Estonian Foreign Minister Urmas Reinsalu stated on Friday that as a general rule, Estonia will recommend restricting Russian individuals' access to Europe.
He also argued that Estonia was ought to follow Latvia's lead which required that all Russian nationals who sought entry sign a statement denouncing the Ukraine war; this rule would need to also be applied to those seeking citizenship through naturalization.
"Russian citizens can still access Estonia even after we stopped issuing visas. They simply get another country's Schengen visa. That loophole needed to be closed," Reinsalu said on the Vikerhommik radio show.
The top diplomat stated that there were three groups of Russian citizens crossing into Estonia despite the decrease in issuing new visas that have become mostly restricted to humanitarian cases. The first group, he argued, were those visiting sick relatives. “But their numbers have fallen drastically.”
The second group has been comprised of Russian citizens that have obtained Estonian and Schengen visas that were still valid. The minister said: "Estonia has generally not revoked valid visas yet. However, this is something that needs to be considered. Estonia has issued over 50,000 valid Schengen visas for Russian citizens, which is too many.”
The third and most problematic group, Reinsalu argued, was the one that had visas from various Schengen states. "Because there is no air traffic, these people have started to cross the western border either for the purposes of tourism or something else. The airports in Tallinn and Riga are seeing the bulk of pressure. But traffic is also up in Finland. Things picked up when Russia lifted its coronavirus restrictions that had kept Russian citizens from leaving the country."
Travel restrictions for 🇷🇺 citizens should be agreed on the EU level. @MFAestonia is working on proposals for the EU to stop issuing visas to 🇷🇺 citizens. There could be humanitarian exceptions but they are to be processed separately, 🇪🇪FM @UrmasReinsalu said.@EUCouncil @EEinEU pic.twitter.com/MBtCcGkeX4— Estonia in Ukraine (@EE_Ukraine) July 26, 2022
The presence of Russian citizens in Estonia and Europe allegedly raises concerns for Reinsalu. As such he has stated that Estonia will propose to restrict Russian citizens’ access to Europe as the main Europe-wide rule.
Later in August, Reinsalu is set to meet with EU foreign ministers in Prague, where he plans to present to them the concept of the pan-European restrictions to be implemented against the three groups of Russian citizens that have access to the EU and Europe as a whole.
Schengen visa denial to Russians to prompt extremely negative response
Kremlin spokesperson Dmitry Peskov touched on the issue of the Schengen region denying visas to Russians, underlining that this would prompt Moscow to take retaliatory measures.

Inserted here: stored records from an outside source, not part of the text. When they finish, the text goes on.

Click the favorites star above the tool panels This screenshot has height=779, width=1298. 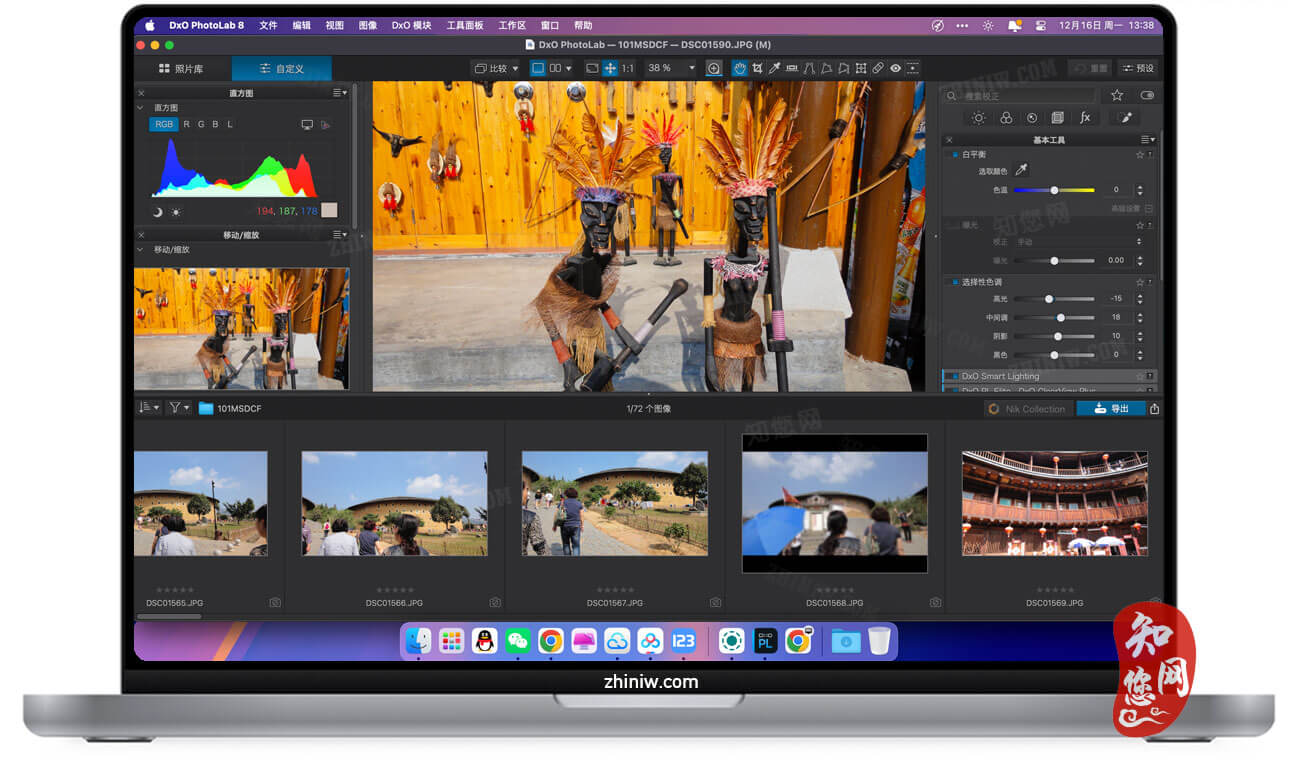click(1117, 95)
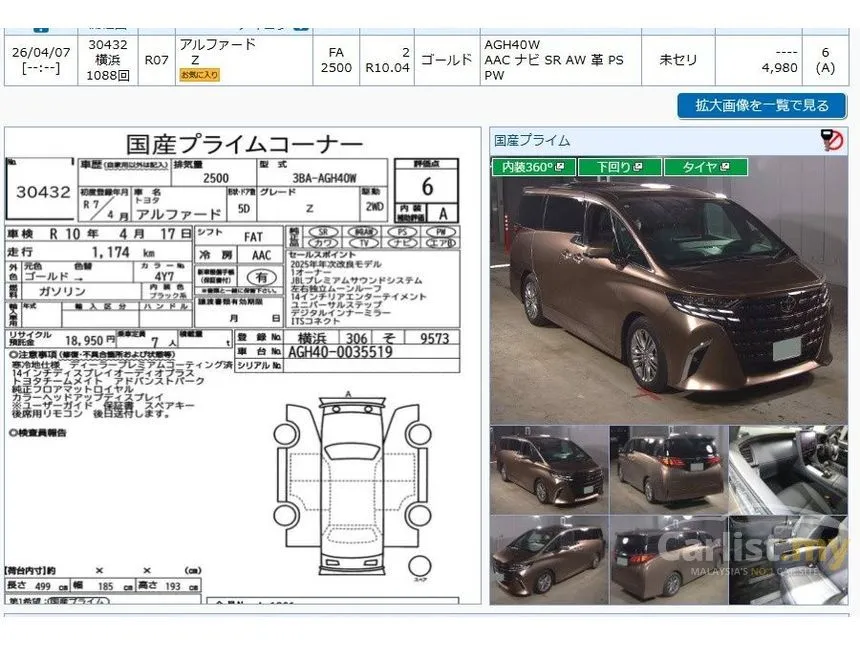Click 拡大画像を一覧で見る button

(x=762, y=105)
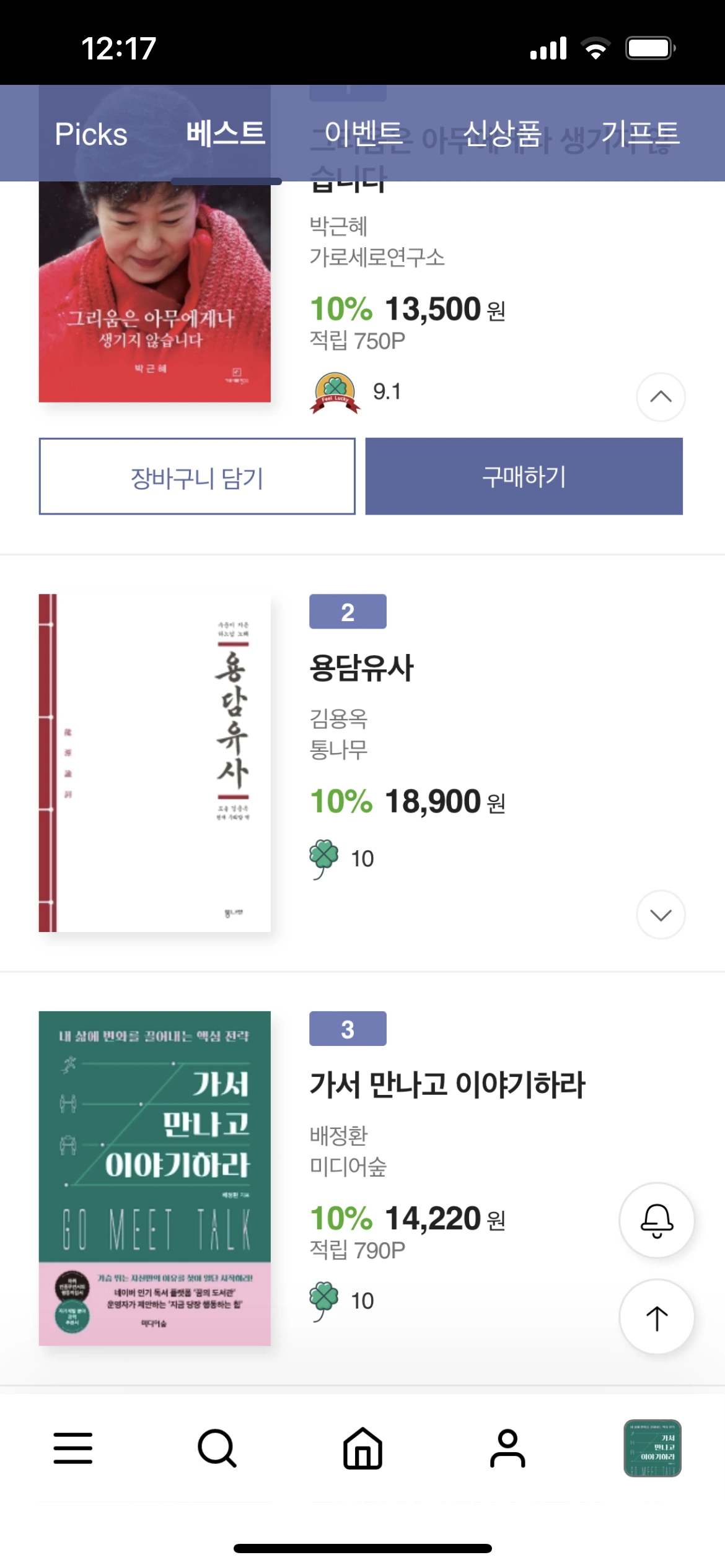Tap the Feel Lucky clover badge icon
Screen dimensions: 725x1568
tap(335, 393)
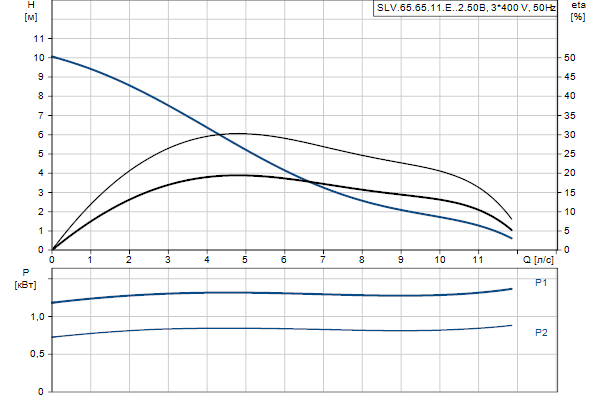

"Of course, Russia will react extremely negatively to this. As far as we understand, so far, this decision has not found any, let's say, application ... Let's hope that it will not," he told reporters.
"But, of course, any such actions against Russian citizens will entail countermeasures and response. It is quite understandable and predictable," he added.
He also stressed that Moscow hoped the EU leadership uses reasoning and "sober thinking" regarding the issuing of Schengen visas to Russians.
The Schengen Area is an area comprising 26 European countries, namely Austria, Hungary, Norway, Belgium, Iceland, Poland, Czech Republic, Italy, Portugal, Denmark, Latvia, Slovakia, Estonia, Liechtenstein, Slovenia, Finland, Lithuania, Spain, France, Luxembourg, Sweden, Germany, Malta, Switzerland, Greece, and the Netherlands.